A faithful, word-for-word transcription of all the data is what is needed.

━━━━━━

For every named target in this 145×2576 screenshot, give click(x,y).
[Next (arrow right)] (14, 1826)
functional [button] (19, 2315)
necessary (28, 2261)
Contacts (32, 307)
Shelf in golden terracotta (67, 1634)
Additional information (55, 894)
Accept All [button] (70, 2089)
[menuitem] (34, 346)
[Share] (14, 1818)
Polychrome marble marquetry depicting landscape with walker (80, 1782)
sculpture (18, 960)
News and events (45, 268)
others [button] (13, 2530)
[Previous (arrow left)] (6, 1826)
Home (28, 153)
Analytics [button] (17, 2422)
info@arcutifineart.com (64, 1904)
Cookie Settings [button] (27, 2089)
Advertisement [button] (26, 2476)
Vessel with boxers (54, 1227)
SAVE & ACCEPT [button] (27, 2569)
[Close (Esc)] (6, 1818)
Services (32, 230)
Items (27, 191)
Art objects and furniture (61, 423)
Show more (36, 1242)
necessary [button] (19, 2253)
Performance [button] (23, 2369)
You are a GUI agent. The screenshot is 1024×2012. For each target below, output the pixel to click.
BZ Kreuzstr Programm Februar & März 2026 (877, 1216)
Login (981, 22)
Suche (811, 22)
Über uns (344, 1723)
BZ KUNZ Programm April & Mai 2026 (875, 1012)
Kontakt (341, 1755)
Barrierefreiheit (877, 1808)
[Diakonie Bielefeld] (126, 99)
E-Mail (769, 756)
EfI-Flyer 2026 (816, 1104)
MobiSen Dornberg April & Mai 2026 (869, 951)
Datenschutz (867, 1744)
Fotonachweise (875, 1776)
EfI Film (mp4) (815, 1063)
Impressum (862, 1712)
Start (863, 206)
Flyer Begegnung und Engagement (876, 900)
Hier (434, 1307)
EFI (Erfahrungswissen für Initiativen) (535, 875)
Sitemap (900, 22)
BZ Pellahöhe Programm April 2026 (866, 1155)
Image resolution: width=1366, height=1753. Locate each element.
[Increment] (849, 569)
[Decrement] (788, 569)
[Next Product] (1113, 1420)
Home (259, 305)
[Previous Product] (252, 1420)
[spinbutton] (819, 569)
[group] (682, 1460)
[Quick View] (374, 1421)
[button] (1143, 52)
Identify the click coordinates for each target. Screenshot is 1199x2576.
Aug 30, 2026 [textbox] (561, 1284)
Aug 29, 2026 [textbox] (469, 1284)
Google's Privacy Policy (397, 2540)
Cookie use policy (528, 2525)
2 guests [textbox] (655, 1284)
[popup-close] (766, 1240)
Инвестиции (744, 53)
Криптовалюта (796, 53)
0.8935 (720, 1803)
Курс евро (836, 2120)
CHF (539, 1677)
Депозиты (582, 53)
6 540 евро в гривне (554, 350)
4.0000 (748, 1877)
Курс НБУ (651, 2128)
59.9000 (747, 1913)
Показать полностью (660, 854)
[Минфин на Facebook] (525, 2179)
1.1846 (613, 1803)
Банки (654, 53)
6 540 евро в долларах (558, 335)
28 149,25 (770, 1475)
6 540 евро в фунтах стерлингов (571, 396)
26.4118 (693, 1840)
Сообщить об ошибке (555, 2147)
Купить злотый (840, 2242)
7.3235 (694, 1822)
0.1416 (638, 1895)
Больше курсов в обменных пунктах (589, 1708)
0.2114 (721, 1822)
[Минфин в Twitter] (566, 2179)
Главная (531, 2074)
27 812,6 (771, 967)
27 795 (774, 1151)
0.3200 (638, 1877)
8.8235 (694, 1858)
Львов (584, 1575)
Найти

━━━━━━

**Written answer**
For every named target in this 145×2576 screenshot, give click(x,y).
[Next (arrow right)] (14, 1826)
functional [button] (19, 2315)
necessary (28, 2261)
Contacts (32, 307)
Shelf in golden terracotta (67, 1634)
Additional information (55, 894)
Accept All [button] (70, 2089)
[menuitem] (34, 346)
[Share] (14, 1818)
Polychrome marble marquetry depicting landscape with walker (80, 1782)
sculpture (18, 960)
News and events (45, 268)
others [button] (13, 2530)
[Previous (arrow left)] (6, 1826)
Home (28, 153)
Analytics [button] (17, 2422)
info@arcutifineart.com (64, 1904)
Cookie Settings [button] (27, 2089)
Advertisement [button] (26, 2476)
Vessel with boxers (54, 1227)
SAVE & ACCEPT [button] (27, 2569)
[Close (Esc)] (6, 1818)
Services (32, 230)
Items (27, 191)
Art objects and furniture (61, 423)
Show more (36, 1242)
necessary [button] (19, 2253)
Performance [button] (23, 2369)
You are a GUI agent. The screenshot is 1024×2012. For each target below, output the pixel to click.
BZ Kreuzstr Programm Februar & März 2026 (877, 1216)
Login (981, 22)
Suche (811, 22)
Über uns (344, 1723)
BZ KUNZ Programm April & Mai 2026 (875, 1012)
Kontakt (341, 1755)
Barrierefreiheit (877, 1808)
[Diakonie Bielefeld] (126, 99)
E-Mail (769, 756)
EfI-Flyer 2026 (816, 1104)
MobiSen Dornberg April & Mai 2026 (869, 951)
Datenschutz (867, 1744)
Fotonachweise (875, 1776)
EfI Film (mp4) (815, 1063)
Impressum (862, 1712)
Start (863, 206)
Flyer Begegnung und Engagement (876, 900)
Hier (434, 1307)
EFI (Erfahrungswissen für Initiativen) (535, 875)
Sitemap (900, 22)
BZ Pellahöhe Programm April 2026 (866, 1155)
Image resolution: width=1366, height=1753. Locate each element.
[Increment] (849, 569)
[Decrement] (788, 569)
[Next Product] (1113, 1420)
Home (259, 305)
[Previous Product] (252, 1420)
[spinbutton] (819, 569)
[group] (682, 1460)
[Quick View] (374, 1421)
[button] (1143, 52)
Identify the click coordinates for each target. Screenshot is 1199x2576.
Aug 30, 2026 [textbox] (561, 1284)
Aug 29, 2026 [textbox] (469, 1284)
Google's Privacy Policy (397, 2540)
Cookie use policy (528, 2525)
2 guests [textbox] (655, 1284)
[popup-close] (766, 1240)
Инвестиции (744, 53)
Криптовалюта (796, 53)
0.8935 (720, 1803)
Курс евро (836, 2120)
CHF (539, 1677)
Депозиты (582, 53)
6 540 евро в гривне (554, 350)
4.0000 (748, 1877)
Курс НБУ (651, 2128)
59.9000 (747, 1913)
Показать полностью (660, 854)
[Минфин на Facebook] (525, 2179)
1.1846 (613, 1803)
Банки (654, 53)
6 540 евро в долларах (558, 335)
28 149,25 (770, 1475)
6 540 евро в фунтах стерлингов (571, 396)
26.4118 (693, 1840)
Сообщить об ошибке (555, 2147)
Купить злотый (840, 2242)
7.3235 (694, 1822)
0.1416 (638, 1895)
Больше курсов в обменных пунктах (589, 1708)
0.2114 (721, 1822)
[Минфин в Twitter] (566, 2179)
Главная (531, 2074)
27 812,6 (771, 967)
27 795 (774, 1151)
0.3200 (638, 1877)
8.8235 (694, 1858)
Львов (584, 1575)
Найти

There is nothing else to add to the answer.